A cardpunch was used to cut 6-mm diameter discs from the blood-impregnated filter paper blood spots, halfway between the center and the edge of the blood spot. These spots were eluted overnight in 250 μL of autoclaved PBS at 37°C. Saturated discs were equivalent to a 1:25 dilution of serum (calculated using the method of Fenollar and Raoult14). Eluted samples were serially diluted in sterile PBS to 1:12,800. Eluted samples were stored at −80°C. The same procedures were used with serum and filter paper samples stored in the refrigerator and the incubator for 30 days. The 14-day convalescent phase serum sample and the 30-day storage blood spots were tested on the same day. The IFA slides were read with an ECLIPSE E600 microscope (Nikon Co., Tokyo, Japan) by two observers (RP and SDB) who were blinded to the other’s results.

There is considerable cross-reactivity between R. typhi and R. prowazekii, 5 but R. prowazekii has not been reported in mainland Southeast Asia, and cross-absorption and Western blot studies confirmed that the serologic responses in patients in Laos were to R. typhi.1 The end point of each IFA titer was defined as the lowest serum concentration demonstrating definite fluorescence.
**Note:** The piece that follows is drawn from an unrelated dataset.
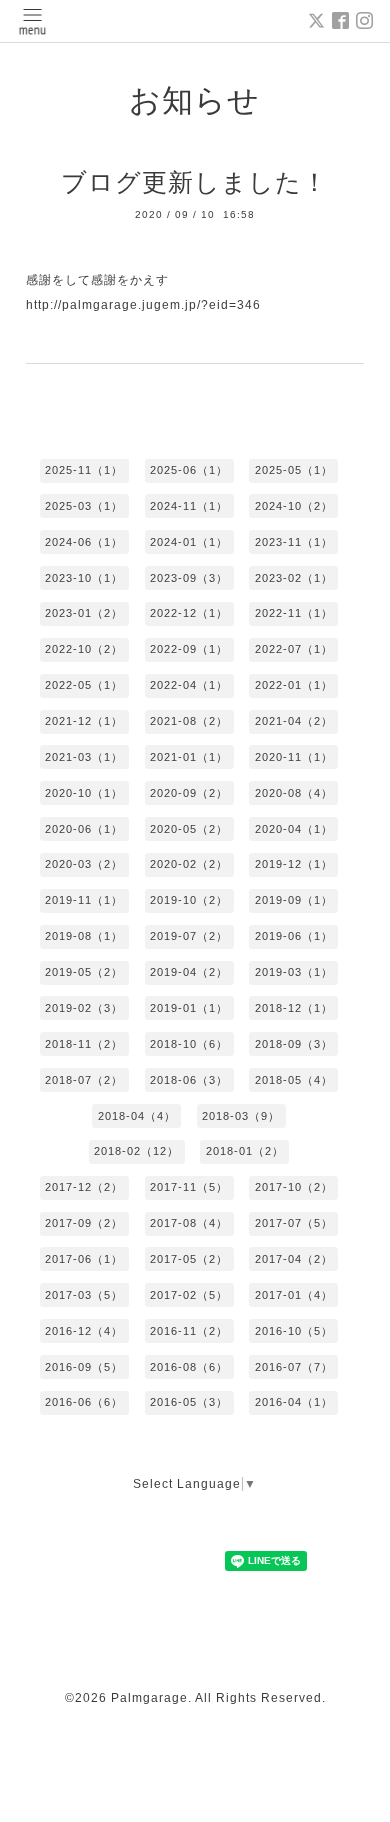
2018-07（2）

A positive result was defined as an IgM or IgG titer ≥ 1:400 or a four-fold increase in titer.15

Statistical analysis

Analysis was performed using STATA version 8 (STATA Corp., College Station, TX). Categorical variables were compared using McNemar’s test. The Kappa test was performed and interpreted according to the procedure of Landis and Koch.16 Sensitivity, specificity, negative predictive value, and positive predictive value were calculated.

Results

Patients

Fifty-three adults with clinically suspected typhus were recruited. Analysis of admission-phase and convalescent-phase serum samples by IFA indicated that 23 (43%) patients had murine typhus and 15 patients (28%) had scrub typhus. Seven patients (13%) without serologic evidence of typhus had blood cultures positive for Salmonella enterica serovar Typhi. No etiologic diagnosis was made in 8 (15%) patients. Of 23 patients with murine typhus, the median (range) age was 24 (15–46) years, duration of illness was 13.5 (7–21) days, and admission tympanic temperature was 38.5°C (36.0–40.0°C). The equivalent results for those with scrub typhus were 26.5 (17–54) years, 14.5 (9–21) days, and 38.3°C (36.0–40.0°C). A history of fever, headache, myalgia, and rash were present in 100%, 100%, 61%, and 13% of those with murine typhus, respectively, and 100%, 100%, 60%, and 6% of those with scrub typhus, respectively.

Inter-observer agreement

Kappa statistics for IFA detection of IgM and IgG antibodies against R. typhi and O. tsutsugamushi between the two IFA readers for admission-phase serum samples and filter paper samples (Table 1) were classified as fair or moderate agreement.16 Because one of the IFA readers (SDB) had more experience in reading IFA results, his results were used in the subsequent analysis.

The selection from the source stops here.